Lire l’épisode 1 : Etty Hillesum, itinéraire spirituel d’une âme tourmentée
Lire l’épisode 2 : Le destin des écrits d’Etty Hillesum : genèse d’une publication inespérée
Lire l’épisode 3 : Mystique chrétienne ou sainte laïque : comment a été lue Etty Hillesum ?

La voix d’Etty Hillesum a eu du mal à se faire entendre dans les mondes juifs. Trop assimilée, trop éloignée, trop détachée de l’héritage religieux ? Pas assez juive, disait‐on jusqu’au début du XXIe siècle. Etty Hillesum a souvent été présentée comme une jeune femme ignorante de sa tradition. Mais l’était-elle vraiment ? Cette lecture réductrice résiste‐t‐elle à une relecture attentive de ses écrits ? Ni pratiquante, ni savante, Etty Hillesum ne se réclame d’aucune religion instituée. Mais elle n’en demeure pas moins profondément juive. C’est parce qu’elle est juive, menacée pour ce qu’elle est, et toujours solidaire de son peuple, qu’elle se tourne vers Dieu. Son expérience spirituelle, bien qu’universelle, s’enracine dans cette condition. Autrement dit, certes le judaïsme n’est pas un élément central de sa vie, mais Etty Hillesum a tout de même la conscience d’être juive et sa conscience d’appartenir au peuple juif ne se limite pas aux persécutions nazies.
Une voix juive méconnue
À mesure que l’on avance dans ses pages, c’est une voix juive qui se fait entendre. Ce judaïsme sans loi mais non sans foi, cette traversée spirituelle sans appartenance formelle mais nourrie d’une conscience ancestrale, ouvre une nouvelle voix dans notre lecture habituelle.
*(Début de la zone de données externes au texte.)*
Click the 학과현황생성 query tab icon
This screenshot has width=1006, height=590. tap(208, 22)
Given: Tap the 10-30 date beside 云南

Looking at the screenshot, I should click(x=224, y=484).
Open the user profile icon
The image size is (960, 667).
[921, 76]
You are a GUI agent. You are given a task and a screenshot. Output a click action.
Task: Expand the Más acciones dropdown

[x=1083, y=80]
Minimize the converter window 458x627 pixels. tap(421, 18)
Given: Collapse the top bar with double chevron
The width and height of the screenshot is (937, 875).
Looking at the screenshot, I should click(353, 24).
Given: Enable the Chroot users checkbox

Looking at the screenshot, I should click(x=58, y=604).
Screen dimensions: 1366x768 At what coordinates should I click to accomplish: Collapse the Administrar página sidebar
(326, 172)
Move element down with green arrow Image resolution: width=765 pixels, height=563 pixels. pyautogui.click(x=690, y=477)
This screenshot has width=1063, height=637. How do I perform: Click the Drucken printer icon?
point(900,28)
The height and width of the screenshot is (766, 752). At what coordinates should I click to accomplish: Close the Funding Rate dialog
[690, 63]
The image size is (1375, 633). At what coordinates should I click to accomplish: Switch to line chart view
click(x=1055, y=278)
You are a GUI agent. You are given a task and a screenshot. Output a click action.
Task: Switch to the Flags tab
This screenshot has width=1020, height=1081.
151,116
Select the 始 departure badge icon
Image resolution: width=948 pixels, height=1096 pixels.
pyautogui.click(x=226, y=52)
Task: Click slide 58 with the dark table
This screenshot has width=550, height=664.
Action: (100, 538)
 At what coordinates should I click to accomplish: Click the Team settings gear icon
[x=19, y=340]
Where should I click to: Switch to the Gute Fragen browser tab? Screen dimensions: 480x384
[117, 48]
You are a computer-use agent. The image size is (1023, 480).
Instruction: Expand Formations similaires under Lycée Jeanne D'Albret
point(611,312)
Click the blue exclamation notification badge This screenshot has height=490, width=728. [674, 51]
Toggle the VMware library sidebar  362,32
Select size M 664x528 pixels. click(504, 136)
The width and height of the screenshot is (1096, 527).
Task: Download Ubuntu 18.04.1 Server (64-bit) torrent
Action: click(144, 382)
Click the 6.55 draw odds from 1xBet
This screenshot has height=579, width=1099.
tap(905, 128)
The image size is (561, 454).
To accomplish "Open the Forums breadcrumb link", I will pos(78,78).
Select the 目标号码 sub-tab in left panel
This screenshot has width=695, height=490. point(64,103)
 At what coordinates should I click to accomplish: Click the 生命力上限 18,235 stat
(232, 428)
Pourrait‐on aller jusqu’à affirmer que la figure d’Etty Hillesum ait en grande partie échappé aux mondes juifs ? Doit‐elle, comme le suggère le rabbin Michel Serfaty dans un article de 2014, être récupérée des mains des Chrétiens ? La question mérite d’être posée, non pour alimenter des querelles d’appartenance, mais pour interroger les lectures dominantes de son œuvre. Il ne s’agit ni de revendication identitaire, ni de pouvoir symbolique. Ce qui est en jeu, bien plus profondément, c’est une exigence de fidélité — fidélité aux textes, à l’expérience spirituelle singulière d’Etty Hillesum, et à ce qu’elle a voulu transmettre. Elle‐même refusait les étiquettes, les enfermements, les grilles toutes faites. Pourtant aujourd’hui, sa pensée se trouve figée, réduite à un cadre trop étroit pour contenir l’universalité de sa parole. Ce qui devait circuler librement — un appel à la responsabilité, à l’amour du prochain, à la prière dans l’épreuve — semble parfois captif d’une lecture univoque, qui limite la portée de son témoignage. Relire Etty Hillesum autrement, ce n’est donc pas s’approprier sa voix : c’est au contraire la libérer.
Le long silence des mondes juifs
Les mondes juifs ont longtemps laissé Etty Hillesum en dehors de leur horizon. Lorsque les éditions du Seuil publient en 2008 la première édition complète des écrits d’Etty Hillesum, l’événement suscite un large écho : de nombreuses lectures voient alors le jour, qu’elles soient psychologiques, spirituelles ou théologiques. Mais rares sont celles qui s’inscrivent explicitement dans une perspective juive. Ce n’est que dans les années qui suivent cette publication que deux ouvrages offrent une nouvelle lecture des Écrits, à la lumière de la tradition juive, ouvrant ainsi une nouvelle voie interprétative.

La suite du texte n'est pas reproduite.